TEXTO FORNECIDO:
Confira os benefícios de se adotar um sistema agrossilvipastorial:

Benefícios do sistema agrossilvipastoril
Fonte: Embrapa

Pastejo Rotacionado:

O pastejo rotacionado é uma prática de manejo de pastagens que envolve o controle estratégico do acesso dos animais a diferentes áreas do pasto em intervalos regulares.

O sistema de pastejo rotacionado divide a pastagem em parcelas menores, conhecidas como piquetes, e os animais são movidos de um piquete para outro em um padrão rotativo. A regulação do movimento dos animais, em vez de permitir que pastem livremente em uma área por um longo período, impede que eles consumam excessivamente a vegetação em uma única área, permite que a grama se recupere e promova a saúde da pastagem e do solo, além de reduzir o risco de degradação e otimizar a utilização da forragem.

Benefícios da agricultura regenerativa

Entendendo as principais práticas, surge o pensamento sobre a dificuldade de implementar essa abordagem. Um dos maiores desafios, além da resistência em mudar por apego à tradição, é a necessidade de investimento elevado na construção da operação.

Todavia, as vantagens de um sistema assim fazem valer a pena. Listamos algumas para você:

Solo saudável e mais produtivo

Assim como enfatizado anteriormente, o principal objetivo dessa abordagem é a rentabilidade e a preservação do solo. O enriquecimento e melhora da base do plantio é, por si só, um fortalecedor da cultura e faz com que o agricultor dependa menos de produtos químicos para o solo, além de não prejudicar a natureza e remover a necessidade de mudanças de área de plantação por degradação.

Para auxiliar na manutenção de um solo saudável, existem agtechs com soluções para isso, como a Quanticum, que gera relatórios e mapas de desempenho agrícola baseados no magnetismo do solo por meio de uma tecnologia de multissensores. Esses relatórios e mapas são ferramentas valiosas para produtores, permitindo uma análise abrangente da saúde do solo e orientando estratégias para otimização da performance agrícola.

Mitigação das mudanças climáticas

Em vez de ser um emissor de gases de efeito estufa, o solo passa a armazenar mais carbono e a contribuir de forma positiva no combate às alterações climáticas. Isso acontece devido às práticas realizadas, que aumentam a matéria orgânica no solo, o que por sua vez aumenta a capacidade do solo de armazenar carbono. O Instituto Rodale afirma através do seu ensaio de sistemas agrícolas que “os sistemas orgânicos usam 45% menos energia e liberam 40% menos emissões de carbono”, além de que se todas as terras agropecuárias se convertessem em agricultura orgânica regenerativa seria possível alcançar um sequestro de carbono de mais de 100% das emissões anuais.

TAREFAS E EXERCÍCIOS:
- a) Liste todas as instituições e empresas citadas pelo nome no texto sobre agricultura regenerativa.
- b) Segundo o texto sobre agricultura regenerativa, quanto menos energia os sistemas orgânicos usam, conforme o ensaio do Instituto Rodale?
- c) Prossiga com o texto sobre agricultura regenerativa a partir da última frase apresentada.

DADOS DISPONÍVEIS:
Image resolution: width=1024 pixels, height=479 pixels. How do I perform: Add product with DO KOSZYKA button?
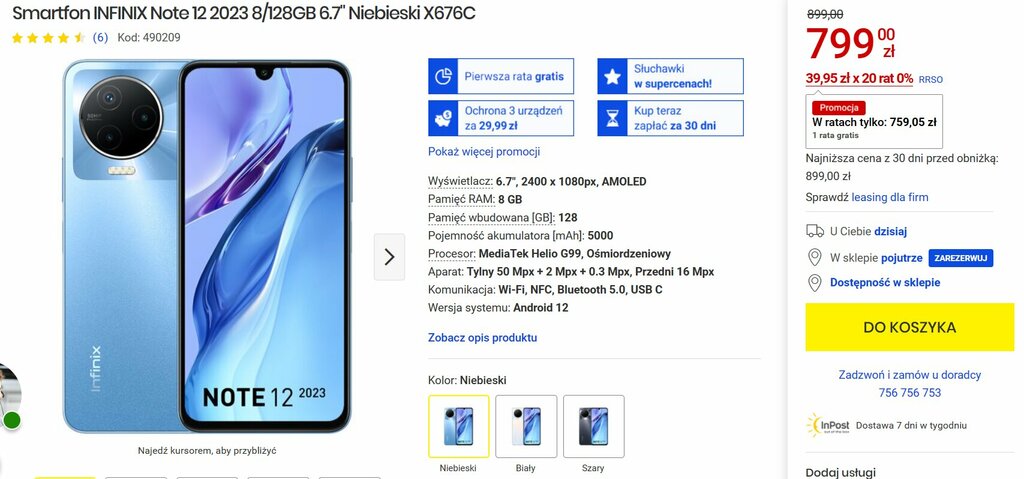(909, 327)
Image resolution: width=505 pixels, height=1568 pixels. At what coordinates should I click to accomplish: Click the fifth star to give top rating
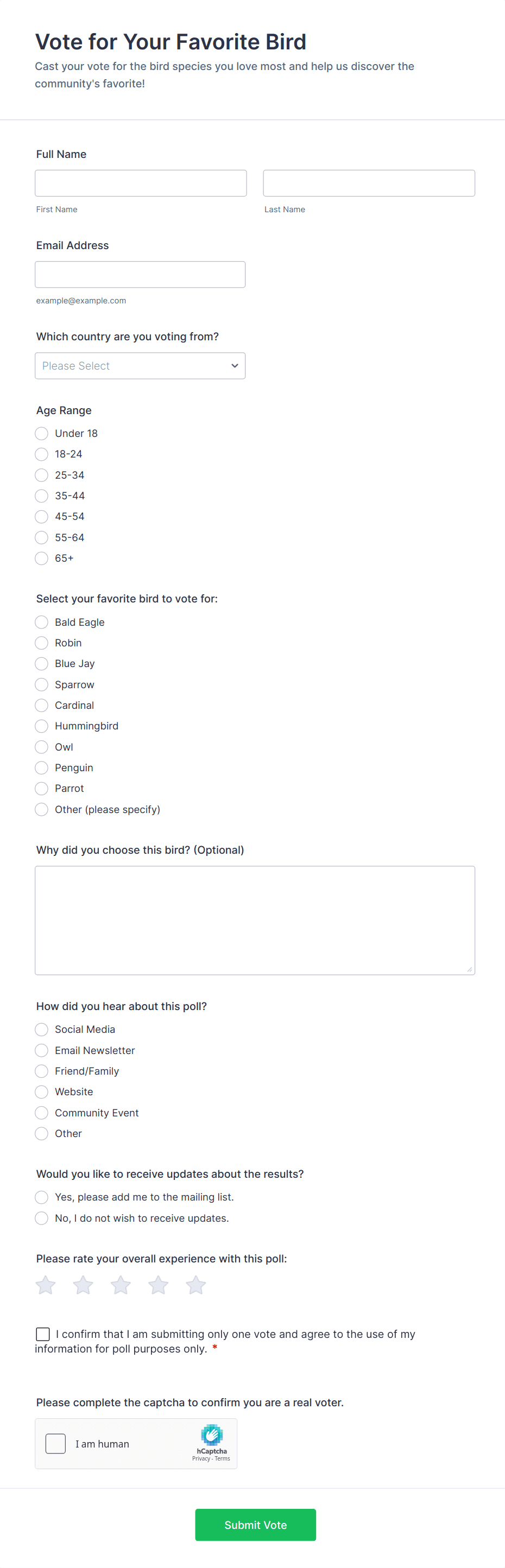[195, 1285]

RESULTADOS:
- a) Embrapa, Quanticum, Instituto Rodale

- b) Usam 45% menos energia.

- c)
A Carbon Free, por exemplo, startup que já captou 1,2 milhões de reais em uma rodada Seed, trabalha para neutralizar as emissões de carbono por meio do crédito de carbono e do plantio de árvores nativas. Uma de suas atividades, que é o plantio de árvores nativas em áreas de preservação, segue o mesmo princípio: absorção de carbono durante o processo de fotossíntese, armazenando-o em sua biomassa e no solo, reduzindo a quantidade de carbono na atmosfera e desacelerando as mudanças climáticas.

Promoção da biodiversidade

A diversidade de culturas, sistemas agroflorestais e a integração de fauna e flora que a agricultura regenerativa propõe, criam ambientes agrícolas mais ricos em biodiversidade. Isso contribui para a preservação de ecossistemas locais e o equilíbrio ecológico.

Resiliência climática e segurança de produção

Sistemas agrícolas regenerativos são mais resilientes às mudanças climáticas. Práticas como conservação de água, manejo adequado do solo e diversificação de culturas ajudam as plantações a enfrentarem condições climáticas extremas. Isso faz com que os produtores não fiquem tão reféns do clima, principalmente nesse momento de instabilidade que estamos passando, funcionando em tempos difíceis sem afetar a produção.

Também poderia ser citado que esse é um diferencial entre agricultores para chamar atenção das marcas como estratégia de imagem, entretanto, essa modelagem está deixando de ser algo com caráter distintivo para se tornar uma exigência pelas grandes indústrias.

Da adoção às práticas relacionada ao ESG

A agricultura regenerativa, antes vista como selo para se destacar entre os concorrentes, tem cada vez mais se tornado um requisito para as grandes marcas. Hoje já se entende que o foco não é mais conseguir produzir mais com menos, porque isso já foi praticamente dominado com a ajuda da inovação e agtechs. Com todas as mudanças bruscas que estamos presenciando, a agroindústria já percebeu que a atual demanda é produzir com sustentabilidade e qualidade.

A PepsiCo e a Nestlé, multinacionais de alimentos e bebidas, estabeleceram metas voltadas para a agricultura de precisão. Até 2030, a PepsiCo quer que 100% da sua matéria-prima venha de fazendas que pratiquem essa modelagem, incluindo culturas de terceiros como óleos vegetais e grãos. A Nestlé está investindo 1,2 bilhões de francos suíços nos seus fornecedores para que até 2025, 20% dos seus principais ingredientes venham da agricultura regenerativa e em 2030 esse percentual seja de 50%.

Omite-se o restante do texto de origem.